The dynamical structure factor of the SU(4) algebraic spin liquid on the honeycomb lattice

TL;DR

This paper calculates the dynamical spin structure factor of the SU(4) algebraic spin liquid on the honeycomb lattice using variational and mean-field methods, revealing a gapless continuum of fractional excitations.

Contribution

It provides the first detailed computation of the momentum-resolved dynamical structure factor for the SU(4) honeycomb spin liquid using two complementary approaches.

Findings

Qualitative similarity between variational and mean-field results.

Identification of a gapless continuum of fractional excitations.

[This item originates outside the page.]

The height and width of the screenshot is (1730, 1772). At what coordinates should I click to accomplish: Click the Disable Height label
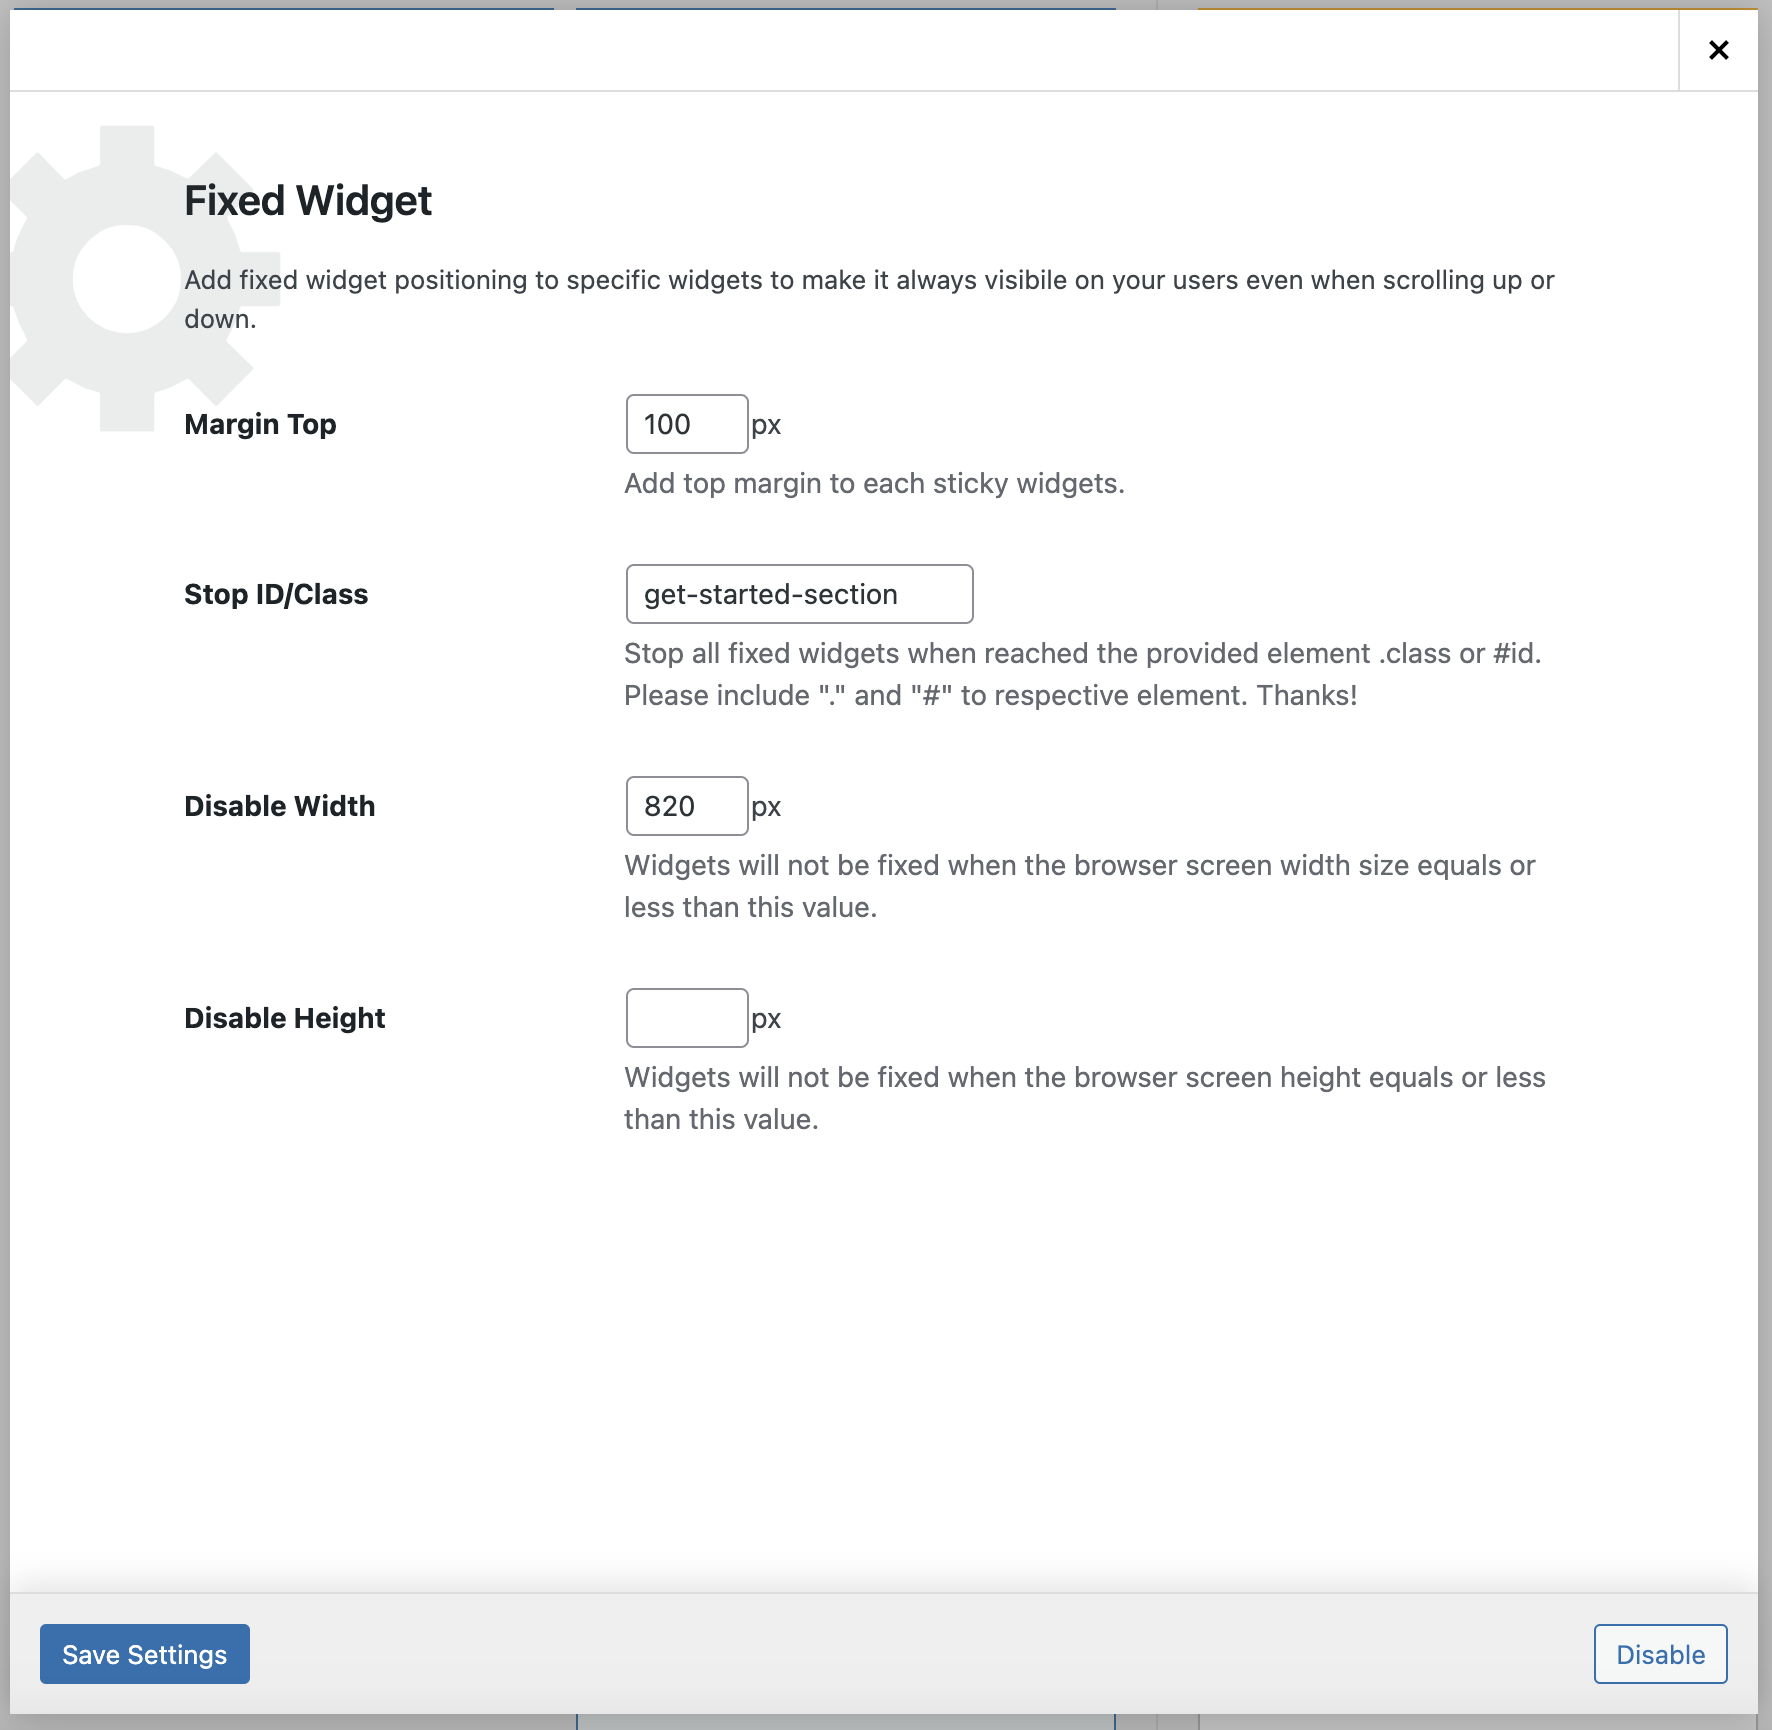[x=283, y=1017]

Decay of spin correlations follows a 1/distance^4 pattern.

Abstract

We compute the momentum resolved dynamical spin structure factor $S(k,\omega)$ of the SU(4) Heisenberg model on the honeycomb lattice assuming the $\pi$-flux Dirac spin liquid ground state by two methods: (i) variationally using Gutzwiller projected particle-hole excitations of the $\pi$-flux Fermi sea and (ii) in the non-interacting parton mean-field picture. The two approaches produce qualitatively similar results. Based on this analogy, we argue that the energy spectrum of the projected excitations is a gapless continuum of fractional excitations. Quantitatively, the Gutzwiller projection shifts the weight from higher to lower energies, thus emphasizing the lower edge of the continuum. In the mean-field approach, we obtained the $1/\text{distance}^4$ decay of the spin correlation function, and the local correlations show $S^{33}_{\text{MF}}(\omega)\propto \omega^3$ behavior.